Saint Augustin, in La Cité de Dieu, Livre II, cap. XIV a écrit:

LIVRE II: ROME ET LES FAUX DIEUX.



CHAPITRE XIV.

PLATON, EN EXCLUANT LES POÈTES D’UNE CITÉ BIEN GOUVERNÉE,

S’EST MONTRÉ SUPÉRIEUR À CES DIEUX QUI VEULENT ÊTRE

HONORÉS PAR DES JEUX SCÉNIQUES.    




Je demandé encore pourquoi les auteurs de pièces de théâtre, à qui la loi des douze Tables défend de porter atteinte à la réputation des citoyens et qui se permettent de lancer l’outrage aux dieux, ne partagent point l’infamie des comédiens. Quelle raison et quelle justice y a-t-il, quand on couvre d’opprobre les acteurs de ces pièces honteuses et impies, à en honorer les auteurs ? C’est ici qu’il faut donner la palme à un Grec, à Platon, qui, traçant le modèle idéal d’une république parfaite, en a chassé les poètes1, comme des ennemis de la vérité. Ce philosophe ne pouvait souffrir ni les injures qu’ils osent prodiguer aux dieux, ni le dommage que leurs fictions causent aux mœurs.
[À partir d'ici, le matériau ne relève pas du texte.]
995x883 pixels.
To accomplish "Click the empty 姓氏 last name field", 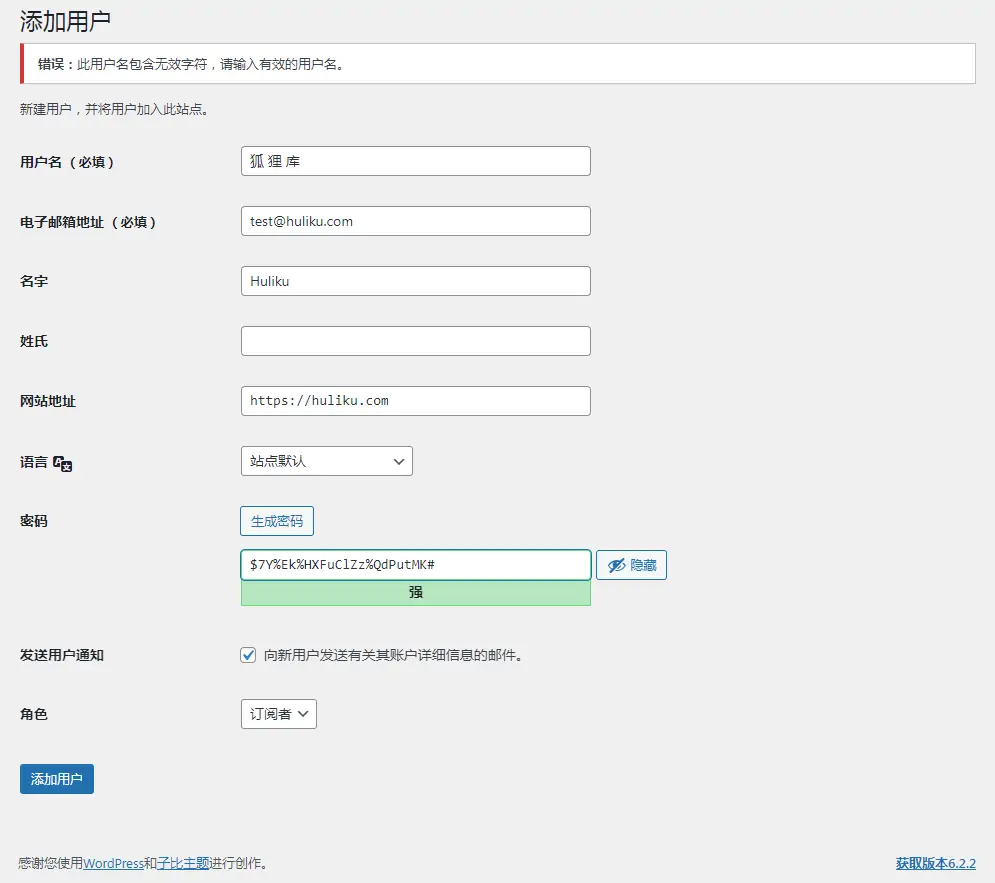I will (415, 341).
Comparez maintenant Platon, qui n’était qu’on homme, chassant les poètes de sa république pour la préserver de l’erreur, avec ces dieux, dont la divinité menteuse voulait être honorée par des jeux scéniques. Celui-là s’efforce, quoique inutilement, de détourner les Grecs légers et voluptueux de la composition de ces honteux ouvrages; ceux-là en extorquent la représentation à la pudeur des graves Romains. Et il n’a pas suffi aux dieux du paganisme que les pièces du théâtre fussent représentées, il a fallu les leur dédier, les leur consacrer, les célébrer solennellement en leur honneur. A qui donc, je vous prie, serait-il plus convenable de décerner les honneurs divins: à Platon, qui s’est opposé au scandale, ou aux démons qui l’ont voulu, abusant ainsi les hommes que Platon s’efforça vainement de détromper ?


Labéon a cru devoir inscrire ce philosophe au rang des demi-dieux, avec Hercule et Romulus. Or, les demi-dieux sont supérieurs aux héros, bien que les uns et les autres soient au nombre des divinités. Pour moi, je n’hésite pas à placer celui qu’il appelle un demi-dieu non-seulement au-dessus des héros, mais au-dessus des dieux mêmes. Quoi qu’il en soit, les lois romaines approchent assez des sentiments de Platon; si, en effet, Platon condamne les poètes et toutes leurs fictions, les Romains leur ôtent du moins la liberté de médire des hommes; si celui-là les bannit de la cité, ceux-ci excluent du nombre des citoyens ceux qui représentent leurs pièces, et les chasseraient probablement tout à fait s’ils ne craignaient la colère de leurs dieux.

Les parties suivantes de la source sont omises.